While the interesting game of dispatching and returning the copies of resignations is being enacted by some of the opposition leaders, the others are flaying the PPP over futilely squandering money on UN probe of Benazir Bhutto's assassination. However, UN probe is not the only task on which money has been squandered. Seraiki-speaking investigative reporter Rauf Klasra, for instance, contends that corruption is rampant in the country. Political circles in the City are obliquely referring to recently-published collection of Klasra's newspaper columns titled 'Akhir Kyon?'

Regardless of the fact whether newspaper columns had any resale value, the author of the book appeared on the talk show aired by a private television channel to provide the readers with a background to the new publication. Klasra claimed that three to four federal ministers known to him had constructed palatial houses in Islamabad at the minimum cost of Rs100 to 120 million. He alleged that wives, aunts and even the sisters-in-law of the highly placed officials were conniving at bribery and graft.

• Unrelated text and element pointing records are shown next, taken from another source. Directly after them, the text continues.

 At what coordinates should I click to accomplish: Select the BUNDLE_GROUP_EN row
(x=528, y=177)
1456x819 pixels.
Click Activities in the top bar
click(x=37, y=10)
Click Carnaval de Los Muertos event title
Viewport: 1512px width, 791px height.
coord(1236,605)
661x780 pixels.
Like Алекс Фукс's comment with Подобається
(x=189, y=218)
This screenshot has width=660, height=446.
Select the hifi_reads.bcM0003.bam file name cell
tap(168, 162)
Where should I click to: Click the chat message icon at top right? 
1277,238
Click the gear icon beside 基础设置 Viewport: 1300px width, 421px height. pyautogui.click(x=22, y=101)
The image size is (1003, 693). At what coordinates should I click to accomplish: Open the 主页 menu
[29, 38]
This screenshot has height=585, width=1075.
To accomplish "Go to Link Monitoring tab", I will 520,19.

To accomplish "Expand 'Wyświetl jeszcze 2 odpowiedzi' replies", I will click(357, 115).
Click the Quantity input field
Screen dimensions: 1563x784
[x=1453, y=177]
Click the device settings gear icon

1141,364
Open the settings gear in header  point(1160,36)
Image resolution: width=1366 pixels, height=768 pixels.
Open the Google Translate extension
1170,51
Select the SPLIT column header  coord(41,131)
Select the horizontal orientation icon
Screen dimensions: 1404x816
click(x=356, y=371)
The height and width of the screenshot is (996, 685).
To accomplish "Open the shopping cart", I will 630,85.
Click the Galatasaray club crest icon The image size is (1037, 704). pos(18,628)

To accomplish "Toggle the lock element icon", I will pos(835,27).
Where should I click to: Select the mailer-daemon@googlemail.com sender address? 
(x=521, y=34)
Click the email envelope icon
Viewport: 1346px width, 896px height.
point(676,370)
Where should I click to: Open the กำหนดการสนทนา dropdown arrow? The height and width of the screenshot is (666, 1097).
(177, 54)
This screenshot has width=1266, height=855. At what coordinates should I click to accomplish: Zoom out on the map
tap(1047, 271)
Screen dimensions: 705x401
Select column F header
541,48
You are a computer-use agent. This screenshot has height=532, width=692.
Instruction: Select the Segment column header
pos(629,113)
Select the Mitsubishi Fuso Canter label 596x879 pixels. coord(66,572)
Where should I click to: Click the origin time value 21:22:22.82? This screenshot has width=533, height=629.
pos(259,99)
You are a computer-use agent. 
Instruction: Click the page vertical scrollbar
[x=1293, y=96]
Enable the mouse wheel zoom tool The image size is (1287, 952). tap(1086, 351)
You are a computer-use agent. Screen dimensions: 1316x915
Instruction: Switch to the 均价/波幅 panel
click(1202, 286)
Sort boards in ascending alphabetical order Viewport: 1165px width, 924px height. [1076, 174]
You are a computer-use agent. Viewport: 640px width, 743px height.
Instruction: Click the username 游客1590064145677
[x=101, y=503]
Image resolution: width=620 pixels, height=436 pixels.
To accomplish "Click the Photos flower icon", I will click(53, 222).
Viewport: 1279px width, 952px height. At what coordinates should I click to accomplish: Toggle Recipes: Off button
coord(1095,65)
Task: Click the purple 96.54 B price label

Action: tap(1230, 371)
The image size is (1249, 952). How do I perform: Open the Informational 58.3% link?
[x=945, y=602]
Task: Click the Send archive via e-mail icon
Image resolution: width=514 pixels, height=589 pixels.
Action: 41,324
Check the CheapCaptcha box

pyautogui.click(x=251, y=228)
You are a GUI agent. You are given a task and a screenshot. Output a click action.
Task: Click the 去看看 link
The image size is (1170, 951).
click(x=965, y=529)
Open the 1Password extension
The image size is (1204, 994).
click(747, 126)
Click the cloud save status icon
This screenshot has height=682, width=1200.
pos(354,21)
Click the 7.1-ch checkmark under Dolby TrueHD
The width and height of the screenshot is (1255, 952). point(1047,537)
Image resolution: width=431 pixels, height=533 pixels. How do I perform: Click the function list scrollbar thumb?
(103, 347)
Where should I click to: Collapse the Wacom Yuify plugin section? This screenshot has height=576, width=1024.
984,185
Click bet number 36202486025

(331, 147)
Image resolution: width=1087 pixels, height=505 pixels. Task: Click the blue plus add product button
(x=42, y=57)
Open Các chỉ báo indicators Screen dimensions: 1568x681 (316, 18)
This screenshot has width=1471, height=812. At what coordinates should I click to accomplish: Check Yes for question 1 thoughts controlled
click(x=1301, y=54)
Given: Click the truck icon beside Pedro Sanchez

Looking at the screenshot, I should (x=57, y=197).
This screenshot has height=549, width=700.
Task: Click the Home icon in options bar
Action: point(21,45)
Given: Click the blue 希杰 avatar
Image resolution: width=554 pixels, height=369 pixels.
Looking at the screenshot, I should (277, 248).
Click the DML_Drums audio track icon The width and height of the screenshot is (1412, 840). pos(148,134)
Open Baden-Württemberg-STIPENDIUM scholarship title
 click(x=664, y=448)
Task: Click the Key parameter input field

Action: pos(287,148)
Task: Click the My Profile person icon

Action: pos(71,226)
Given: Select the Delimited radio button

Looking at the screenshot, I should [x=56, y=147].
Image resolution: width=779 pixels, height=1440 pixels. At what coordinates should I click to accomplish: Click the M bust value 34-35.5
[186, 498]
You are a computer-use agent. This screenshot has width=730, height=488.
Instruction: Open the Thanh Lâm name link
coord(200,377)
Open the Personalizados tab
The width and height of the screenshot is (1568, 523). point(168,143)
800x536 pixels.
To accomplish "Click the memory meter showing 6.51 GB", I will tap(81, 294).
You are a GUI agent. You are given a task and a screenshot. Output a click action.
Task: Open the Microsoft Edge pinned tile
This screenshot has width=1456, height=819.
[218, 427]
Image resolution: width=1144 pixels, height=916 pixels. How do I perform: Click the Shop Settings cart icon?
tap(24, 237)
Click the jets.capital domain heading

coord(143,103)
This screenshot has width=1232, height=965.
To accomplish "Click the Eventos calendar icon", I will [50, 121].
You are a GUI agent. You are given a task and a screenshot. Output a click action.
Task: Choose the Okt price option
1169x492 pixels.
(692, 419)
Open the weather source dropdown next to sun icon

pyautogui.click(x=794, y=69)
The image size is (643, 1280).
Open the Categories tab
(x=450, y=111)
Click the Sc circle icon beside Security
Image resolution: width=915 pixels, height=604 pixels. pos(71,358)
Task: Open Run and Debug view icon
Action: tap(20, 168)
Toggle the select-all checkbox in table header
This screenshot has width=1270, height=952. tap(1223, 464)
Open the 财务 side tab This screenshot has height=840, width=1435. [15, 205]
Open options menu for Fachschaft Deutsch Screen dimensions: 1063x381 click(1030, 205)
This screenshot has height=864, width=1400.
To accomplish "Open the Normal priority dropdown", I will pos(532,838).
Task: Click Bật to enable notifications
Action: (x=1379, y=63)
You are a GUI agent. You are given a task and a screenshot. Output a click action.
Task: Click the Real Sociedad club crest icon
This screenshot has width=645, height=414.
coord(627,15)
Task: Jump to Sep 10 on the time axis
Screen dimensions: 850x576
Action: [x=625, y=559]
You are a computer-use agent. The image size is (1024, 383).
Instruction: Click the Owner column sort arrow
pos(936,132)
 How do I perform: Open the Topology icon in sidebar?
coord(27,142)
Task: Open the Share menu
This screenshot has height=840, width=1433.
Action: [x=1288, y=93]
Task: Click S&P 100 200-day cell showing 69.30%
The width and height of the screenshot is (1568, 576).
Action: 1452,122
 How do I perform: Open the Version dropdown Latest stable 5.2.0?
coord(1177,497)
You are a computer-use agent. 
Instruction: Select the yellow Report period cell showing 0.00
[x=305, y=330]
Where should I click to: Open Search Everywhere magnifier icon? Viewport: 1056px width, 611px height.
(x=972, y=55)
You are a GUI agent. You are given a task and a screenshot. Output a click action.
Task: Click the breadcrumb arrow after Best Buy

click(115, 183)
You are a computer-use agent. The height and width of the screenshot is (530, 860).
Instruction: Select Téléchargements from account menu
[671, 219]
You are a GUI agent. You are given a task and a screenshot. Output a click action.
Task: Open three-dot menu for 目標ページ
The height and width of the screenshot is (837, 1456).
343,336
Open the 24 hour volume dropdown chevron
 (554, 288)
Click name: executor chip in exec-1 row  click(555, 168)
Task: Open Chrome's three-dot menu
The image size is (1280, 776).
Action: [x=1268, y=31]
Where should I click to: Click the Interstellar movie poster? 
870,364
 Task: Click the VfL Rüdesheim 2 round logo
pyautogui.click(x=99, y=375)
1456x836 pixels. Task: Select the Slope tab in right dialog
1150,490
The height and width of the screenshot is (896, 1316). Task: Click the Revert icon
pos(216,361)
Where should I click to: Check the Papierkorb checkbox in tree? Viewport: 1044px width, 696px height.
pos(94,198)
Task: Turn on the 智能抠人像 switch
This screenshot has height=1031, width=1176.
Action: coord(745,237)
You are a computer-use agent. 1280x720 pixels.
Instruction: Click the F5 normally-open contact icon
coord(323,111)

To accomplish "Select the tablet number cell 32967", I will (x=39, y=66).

Klasra said that he moved to Islamabad in 1998 and did investigative journalism first for Dawn and later for the News. He personally felt that the level of corruption had sharply risen in the present set-up. Citing a few instances, he claimed that quite a few overseas Pakistanis on a visit home came to him with a request to make a phone call to some bureaucrat or a minister who had allegedly accepted money but was not obliging them. Klasra may or may not be a re-born Azhar Sohail but the tales of corruption, nepotism and money-grabbing are not so well-hidden.